🤖 AI Summary
This study investigates how generative AI’s linguistic tone—enthusiastic, neutral, or toneless—in online travel itinerary planning affects user engagement, purchase behavior, and experience. Employing a large-scale randomized field experiment, we integrate linguistic cue analysis with multidimensional behavioral modeling (e.g., prompt length, click-through rate, subscription conversion rate). Results show that enthusiastic tone significantly increases prompt length; both enthusiastic and neutral tones improve service subscription rates, whereas toneless instructions yield the weakest performance. This work provides the first empirical evidence that AI tone reshapes users’ decision pathways via linguistic framing, establishing linguistic style as a critical design variable for consumer-facing generative AI interfaces. It advances theoretical understanding of human-AI interaction and offers actionable guidelines for designing interpretable, persuasive generative AI interfaces.
📝 Abstract
Generative AI (GenAI) offers new opportunities for customer support in online travel agencies, yet little is known about how its design influences user engagement, purchase behavior, and user experience. We report results from a randomized field experiment in online travel itinerary planning, comparing GenAI that expressed (A) positive enthusiasm, (B) neutral expression, and (C) no tone instructions (control).

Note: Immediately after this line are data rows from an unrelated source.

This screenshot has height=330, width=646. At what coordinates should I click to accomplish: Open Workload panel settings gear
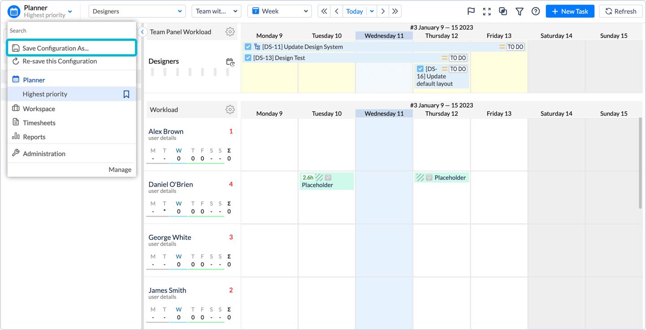pos(230,109)

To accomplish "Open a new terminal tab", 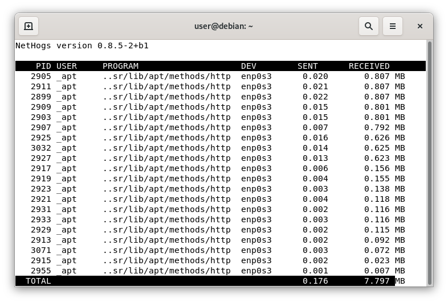I will pyautogui.click(x=28, y=26).
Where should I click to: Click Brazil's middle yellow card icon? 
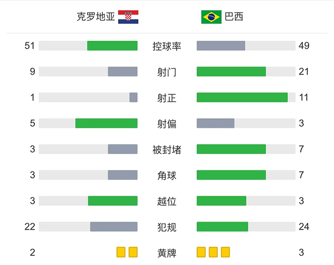213,252
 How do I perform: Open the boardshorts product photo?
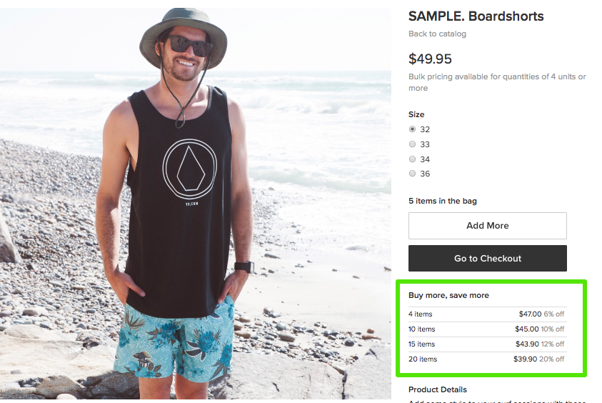point(195,204)
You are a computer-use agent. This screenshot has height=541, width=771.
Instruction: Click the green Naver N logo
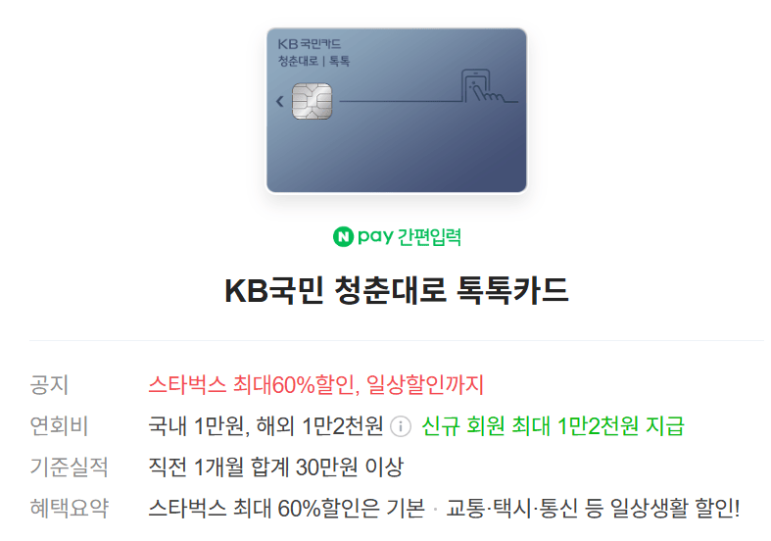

Users in group A wrote significantly longer prompts than those in groups B and C. At the same time, users in groups A and B were more likely to purchase subscriptions of the webservice. We further analyze linguistic cues across experimental groups to explore differences in user experience and explain subscription purchases and affiliate link clicks based on these cues. Our findings provide implications for the design of persuasive and engaging GenAI interfaces in consumer-facing contexts and contribute to understanding how linguistic framing shapes user behavior in AI-mediated decision support.